Stored data
"""
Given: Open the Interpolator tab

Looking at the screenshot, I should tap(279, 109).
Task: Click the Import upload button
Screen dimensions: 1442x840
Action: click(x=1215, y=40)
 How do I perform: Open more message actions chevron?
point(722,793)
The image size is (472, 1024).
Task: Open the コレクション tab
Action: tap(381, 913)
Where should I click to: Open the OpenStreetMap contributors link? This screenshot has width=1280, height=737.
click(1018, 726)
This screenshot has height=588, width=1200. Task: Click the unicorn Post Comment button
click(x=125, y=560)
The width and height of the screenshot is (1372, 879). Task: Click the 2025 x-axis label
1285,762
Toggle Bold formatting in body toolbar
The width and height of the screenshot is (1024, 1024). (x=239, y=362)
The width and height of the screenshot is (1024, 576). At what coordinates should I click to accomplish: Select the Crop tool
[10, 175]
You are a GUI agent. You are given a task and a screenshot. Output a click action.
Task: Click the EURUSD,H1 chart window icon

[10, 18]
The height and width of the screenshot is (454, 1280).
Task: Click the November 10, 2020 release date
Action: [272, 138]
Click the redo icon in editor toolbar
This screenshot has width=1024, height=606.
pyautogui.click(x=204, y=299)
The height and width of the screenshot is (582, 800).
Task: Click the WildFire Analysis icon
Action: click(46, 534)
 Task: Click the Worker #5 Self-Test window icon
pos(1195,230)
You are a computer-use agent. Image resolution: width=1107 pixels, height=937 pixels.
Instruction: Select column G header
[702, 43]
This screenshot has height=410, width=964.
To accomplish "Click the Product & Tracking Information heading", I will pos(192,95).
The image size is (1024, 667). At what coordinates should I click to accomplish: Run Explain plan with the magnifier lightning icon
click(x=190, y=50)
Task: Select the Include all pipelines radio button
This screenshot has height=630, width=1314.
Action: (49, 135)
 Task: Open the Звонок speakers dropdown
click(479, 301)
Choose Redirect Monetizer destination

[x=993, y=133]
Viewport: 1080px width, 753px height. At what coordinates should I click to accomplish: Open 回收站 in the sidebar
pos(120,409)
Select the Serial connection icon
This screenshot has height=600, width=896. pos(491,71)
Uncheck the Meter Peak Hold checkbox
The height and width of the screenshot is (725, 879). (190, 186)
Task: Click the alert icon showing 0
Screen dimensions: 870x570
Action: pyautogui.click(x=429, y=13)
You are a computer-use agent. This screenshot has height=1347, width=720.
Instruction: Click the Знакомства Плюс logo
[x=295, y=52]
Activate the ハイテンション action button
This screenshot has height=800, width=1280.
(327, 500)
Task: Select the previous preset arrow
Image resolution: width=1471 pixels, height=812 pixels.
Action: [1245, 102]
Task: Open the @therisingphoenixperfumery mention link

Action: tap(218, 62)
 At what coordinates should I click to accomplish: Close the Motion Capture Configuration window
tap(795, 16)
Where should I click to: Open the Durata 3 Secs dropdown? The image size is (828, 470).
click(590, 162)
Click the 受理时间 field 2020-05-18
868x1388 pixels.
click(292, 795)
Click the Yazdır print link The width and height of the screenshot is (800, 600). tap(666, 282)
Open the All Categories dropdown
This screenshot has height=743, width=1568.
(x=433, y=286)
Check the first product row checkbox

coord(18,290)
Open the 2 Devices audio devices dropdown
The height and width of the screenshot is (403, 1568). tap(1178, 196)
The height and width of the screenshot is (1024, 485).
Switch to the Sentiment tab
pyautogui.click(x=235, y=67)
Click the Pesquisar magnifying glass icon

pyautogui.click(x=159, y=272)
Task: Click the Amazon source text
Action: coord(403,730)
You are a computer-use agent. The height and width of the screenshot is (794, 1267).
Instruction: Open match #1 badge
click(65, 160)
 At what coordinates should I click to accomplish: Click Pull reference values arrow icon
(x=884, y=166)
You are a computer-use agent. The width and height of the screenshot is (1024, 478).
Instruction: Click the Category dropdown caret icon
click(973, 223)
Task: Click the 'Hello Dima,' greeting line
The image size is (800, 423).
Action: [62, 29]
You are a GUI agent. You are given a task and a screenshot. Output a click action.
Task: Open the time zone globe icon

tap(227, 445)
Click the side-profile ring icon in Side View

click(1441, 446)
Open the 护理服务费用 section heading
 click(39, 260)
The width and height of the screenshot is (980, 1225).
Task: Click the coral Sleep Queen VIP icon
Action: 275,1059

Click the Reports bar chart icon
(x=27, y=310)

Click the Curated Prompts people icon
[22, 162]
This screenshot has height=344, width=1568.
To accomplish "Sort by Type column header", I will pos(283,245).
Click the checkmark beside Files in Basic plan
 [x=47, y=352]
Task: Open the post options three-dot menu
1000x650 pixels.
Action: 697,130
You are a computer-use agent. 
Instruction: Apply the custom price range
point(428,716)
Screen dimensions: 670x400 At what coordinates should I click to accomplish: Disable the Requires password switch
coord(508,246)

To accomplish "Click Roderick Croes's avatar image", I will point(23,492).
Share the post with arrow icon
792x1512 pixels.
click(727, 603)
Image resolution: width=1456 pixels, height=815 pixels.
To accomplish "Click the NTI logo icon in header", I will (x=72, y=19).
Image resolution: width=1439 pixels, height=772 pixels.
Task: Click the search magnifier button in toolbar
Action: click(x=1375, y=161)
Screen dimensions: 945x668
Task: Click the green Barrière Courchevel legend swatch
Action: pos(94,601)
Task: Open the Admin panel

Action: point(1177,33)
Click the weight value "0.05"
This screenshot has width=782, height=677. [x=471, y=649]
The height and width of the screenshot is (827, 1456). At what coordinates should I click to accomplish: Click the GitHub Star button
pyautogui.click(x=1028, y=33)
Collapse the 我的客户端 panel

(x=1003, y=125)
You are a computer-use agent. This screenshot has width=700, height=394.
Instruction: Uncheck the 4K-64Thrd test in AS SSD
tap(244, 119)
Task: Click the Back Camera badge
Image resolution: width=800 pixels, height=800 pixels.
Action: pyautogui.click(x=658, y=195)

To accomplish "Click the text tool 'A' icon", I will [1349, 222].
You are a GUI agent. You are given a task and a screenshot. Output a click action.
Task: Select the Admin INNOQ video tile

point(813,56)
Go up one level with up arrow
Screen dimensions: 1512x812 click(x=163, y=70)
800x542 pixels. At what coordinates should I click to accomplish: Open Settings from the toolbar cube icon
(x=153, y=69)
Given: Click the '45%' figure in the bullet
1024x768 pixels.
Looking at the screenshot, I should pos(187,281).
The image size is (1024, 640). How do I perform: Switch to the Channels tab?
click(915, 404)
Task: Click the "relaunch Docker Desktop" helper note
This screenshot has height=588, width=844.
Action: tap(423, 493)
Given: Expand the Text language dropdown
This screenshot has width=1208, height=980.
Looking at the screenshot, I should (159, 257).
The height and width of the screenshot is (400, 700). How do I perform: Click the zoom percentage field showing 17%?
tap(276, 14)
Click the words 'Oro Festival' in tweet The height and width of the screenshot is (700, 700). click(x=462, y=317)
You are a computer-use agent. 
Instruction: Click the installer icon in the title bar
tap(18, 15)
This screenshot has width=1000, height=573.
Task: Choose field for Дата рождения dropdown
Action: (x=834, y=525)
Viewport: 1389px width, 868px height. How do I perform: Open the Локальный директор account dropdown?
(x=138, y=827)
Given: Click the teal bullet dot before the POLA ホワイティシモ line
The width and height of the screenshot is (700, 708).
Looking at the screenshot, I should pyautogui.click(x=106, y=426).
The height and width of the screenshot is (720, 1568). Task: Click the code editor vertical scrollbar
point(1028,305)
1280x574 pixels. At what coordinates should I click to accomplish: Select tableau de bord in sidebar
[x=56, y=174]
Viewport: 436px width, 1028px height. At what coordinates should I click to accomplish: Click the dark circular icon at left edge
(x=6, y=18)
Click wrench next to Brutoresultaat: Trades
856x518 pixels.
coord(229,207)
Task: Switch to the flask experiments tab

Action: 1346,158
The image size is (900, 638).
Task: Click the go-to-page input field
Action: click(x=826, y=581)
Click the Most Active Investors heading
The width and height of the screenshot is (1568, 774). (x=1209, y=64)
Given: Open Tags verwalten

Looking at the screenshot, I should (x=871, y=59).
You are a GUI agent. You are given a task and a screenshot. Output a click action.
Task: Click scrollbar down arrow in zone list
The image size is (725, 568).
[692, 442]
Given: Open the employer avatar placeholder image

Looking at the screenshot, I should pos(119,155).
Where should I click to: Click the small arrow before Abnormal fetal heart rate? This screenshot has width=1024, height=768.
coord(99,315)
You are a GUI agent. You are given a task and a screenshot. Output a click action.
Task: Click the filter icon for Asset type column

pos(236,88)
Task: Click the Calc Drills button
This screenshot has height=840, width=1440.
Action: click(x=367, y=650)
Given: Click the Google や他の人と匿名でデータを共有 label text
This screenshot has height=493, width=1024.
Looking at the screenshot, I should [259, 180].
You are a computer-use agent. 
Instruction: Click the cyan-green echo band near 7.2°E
"""
-- TRY IT --
Each line that contains the string "computer" counts once; report how many such lines the entries have, giving only the number.

-- RESULT OF THIS EXERCISE --
8